### Instructions to follow
In the text on the Parkinson's disease study, rewrite the passage starting at "Coupling artificial intelligence" and ending at "from healthy controls.", swapping "fibroblasts" for "dermal fibroblasts".

Artificial intelligence and robotics uncover hidden signatures of Parkinson's disease
A study published today in Nature Communications unveils a new platform for discovering cellular signatures of disease that integrates robotic systems for studying patient cells with artificial intelligence methods for image analysis. Using their automated cell culture platform, scientists at the NYSCF Research Institute collaborated with Google Research to successfully identify new cellular hallmarks of Parkinson's disease by creating and profiling over a million images of skin cells from a cohort of 91 patients and healthy controls.
"Traditional drug discovery isn't working very well, particularly for complex diseases like Parkinson's," noted NYSCF CEO Susan L. Solomon, JD. "The robotic technology NYSCF has built allows us to generate vast amounts of data from large populations of patients, and discover new signatures of disease as an entirely new basis for discovering drugs that actually work."
"This is an ideal demonstration of the power of artificial intelligence for disease research," added Marc Berndl, Software Engineer at Google Research. "We have had a very productive collaboration with NYSCF, especially because their advanced robotic systems create reproducible data that can yield reliable insights."
Coupling artificial intelligence and automation
The study leveraged NYSCF's vast repository of patient cells and state-of-the-art robotic system—The NYSCF Global Stem Cell Array—to profile images of millions of cells from 91 Parkinson's patients and healthy controls. Scientists used the Array to isolate and expand skin cells called fibroblasts from skin punch biopsy samples, label different parts of these cells with a technique called Cell Painting, and create thousands of high-content optical microscopy images. The resulting images were fed into an unbiased, artificial intelligence–driven image analysis pipeline, identifying image features specific to patient cells that could be used to distinguish them from healthy controls.
"These artificial intelligence methods can determine what patient cells have in common that might not be otherwise observable," said Samuel J. Yang, Research Scientist at Google Research. "What's also important is that the algorithms are unbiased—they do not rely on any prior knowledge or preconceptions about Parkinson's disease, so we can discover entirely new signatures of disease."
The need for new signatures of Parkinson's is underscored by the high failure rates of recent clinical trials for drugs discovered based on specific disease targets and pathways believed to be drivers of the disease. The discovery of these novel disease signatures using unbiased methods, especially across patient populations, has value for diagnostics and drug discovery, even revealing new distinctions between patients.
"Excitingly, we were able to distinguish between images of patient cells and healthy controls, and between different subtypes of the disease," noted Bjarki Johannesson, Ph.D., a NYSCF Senior Investigator on the study. "We could even predict fairly accurately which donor a sample of cells came from."
Applications to drug discovery
The Parkinson's disease signatures identified by the team can now be used as a basis for conducting drug screens on patient cells, to discover which drugs can reverse these features. The study also yields the largest known Cell Painting dataset (48TB) as a community resource, and is available to the research community (https://nyscf.org/nyscf-adpd/).
Notably, the platform is disease-agnostic, only requiring easily accessible skin cells from patients. It can also be applied to other cell types, including derivatives of induced pluripotent stem cells that NYSCF creates to model a variety of diseases. The researchers are thus hopeful that their platform can open new therapeutic avenues for many diseases where traditional drug discovery has been unsuccessful.
"This is the first tool to successfully identify disease features with this much precision and sensitivity," said NYSCF Senior Vice President of Discovery and Platform Development Daniel Paull, Ph.D. "Its power for identifying patient subgroups has important implications for precision medicine and drug development across many intractable diseases."

(Pixel coordinate grounding data)

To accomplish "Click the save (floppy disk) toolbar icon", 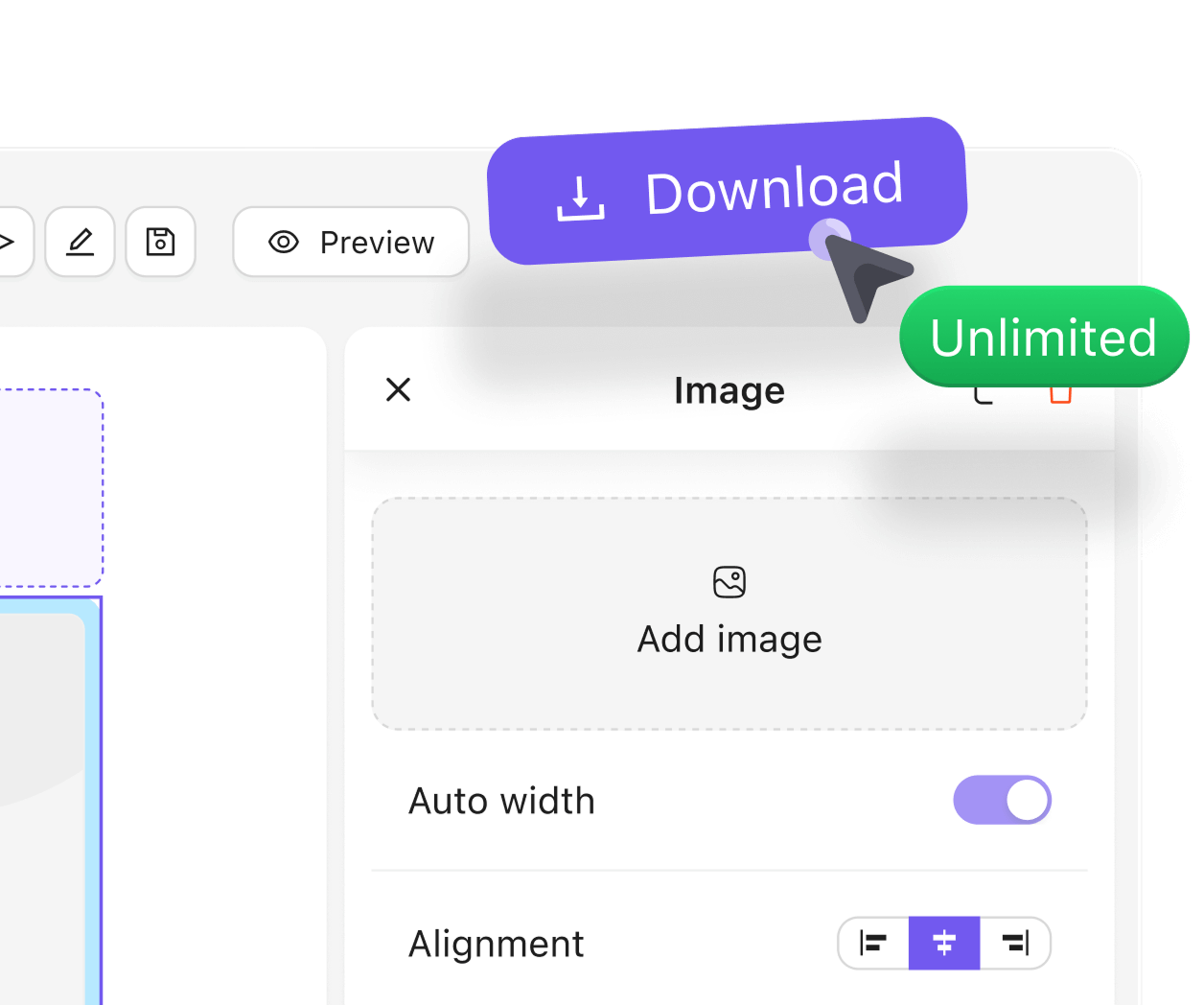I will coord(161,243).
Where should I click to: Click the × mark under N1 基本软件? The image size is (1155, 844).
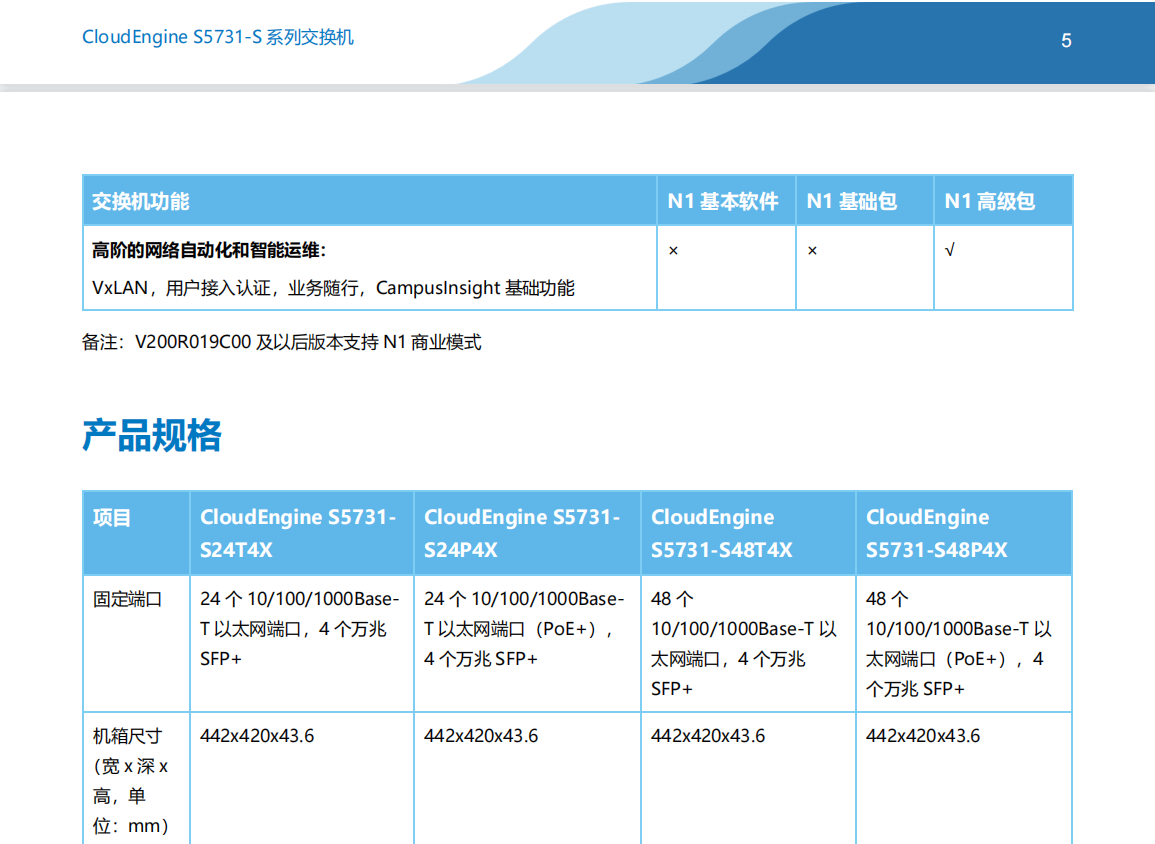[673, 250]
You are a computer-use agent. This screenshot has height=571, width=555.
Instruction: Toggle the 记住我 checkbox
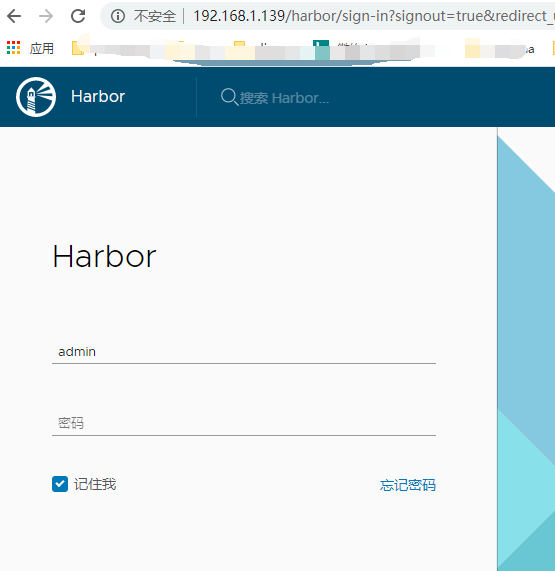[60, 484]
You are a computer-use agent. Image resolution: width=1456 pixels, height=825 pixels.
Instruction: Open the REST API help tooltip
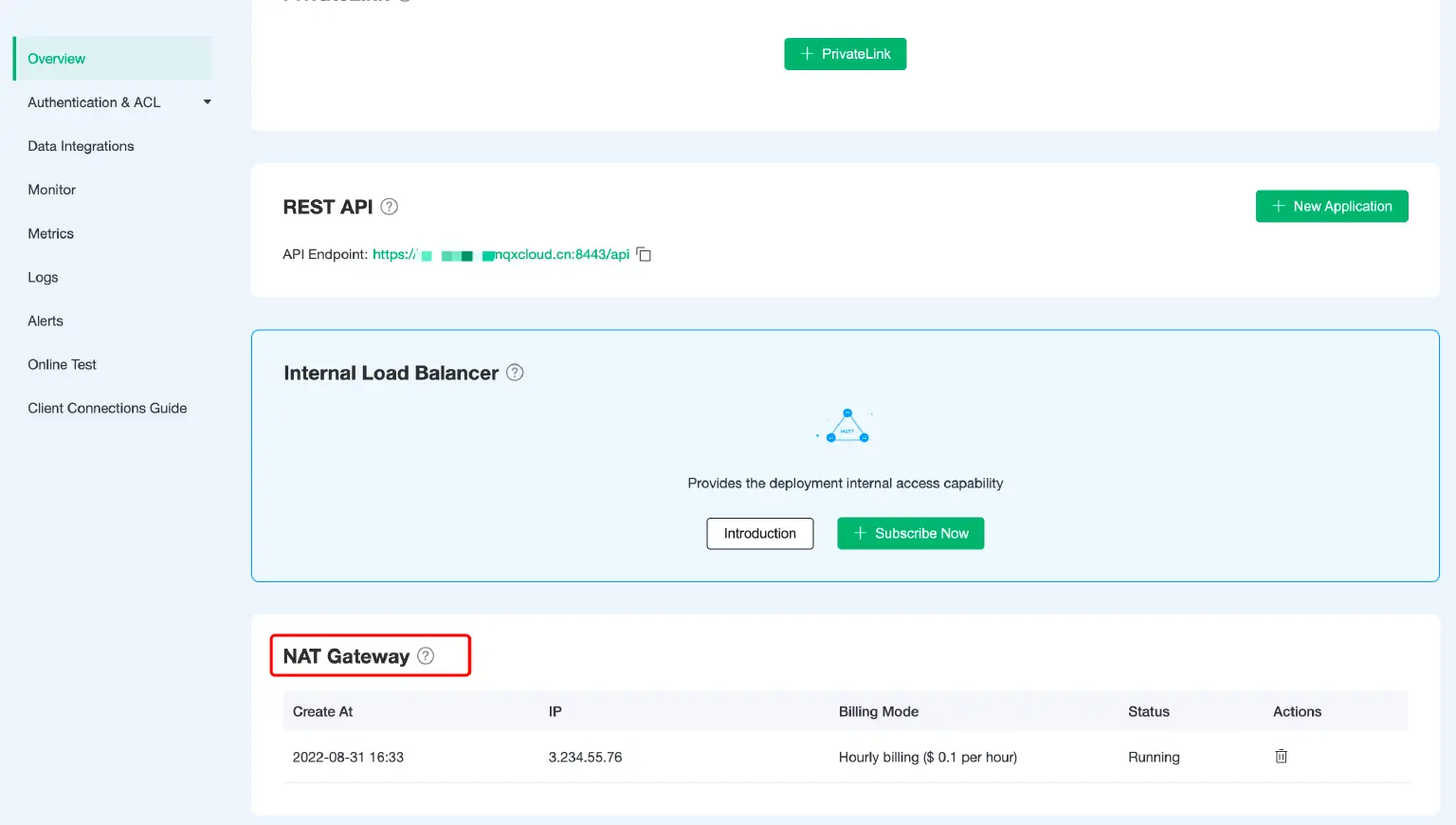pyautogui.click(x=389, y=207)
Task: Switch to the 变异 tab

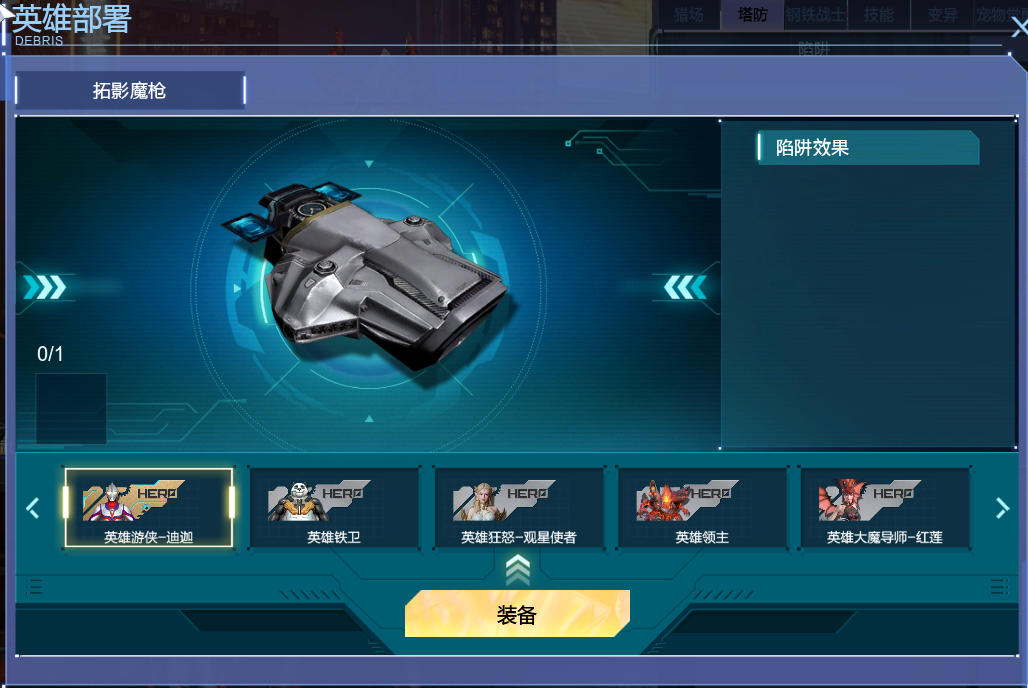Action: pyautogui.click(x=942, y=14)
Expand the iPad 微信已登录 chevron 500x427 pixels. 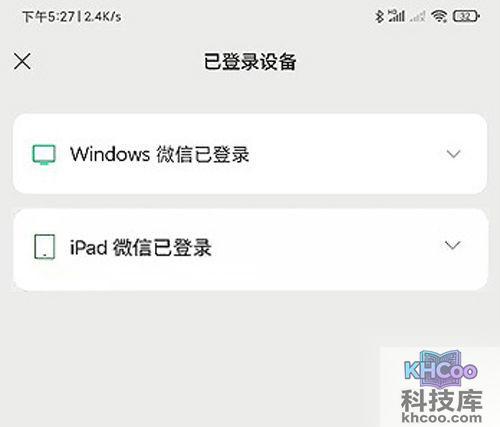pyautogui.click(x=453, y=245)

### Result of this task
Coupling artificial intelligence and automation
The study leveraged NYSCF's vast repository of patient cells and state-of-the-art robotic system—The NYSCF Global Stem Cell Array—to profile images of millions of cells from 91 Parkinson's patients and healthy controls. Scientists used the Array to isolate and expand skin cells called dermal fibroblasts from skin punch biopsy samples, label different parts of these cells with a technique called Cell Painting, and create thousands of high-content optical microscopy images. The resulting images were fed into an unbiased, artificial intelligence–driven image analysis pipeline, identifying image features specific to patient cells that could be used to distinguish them from healthy controls.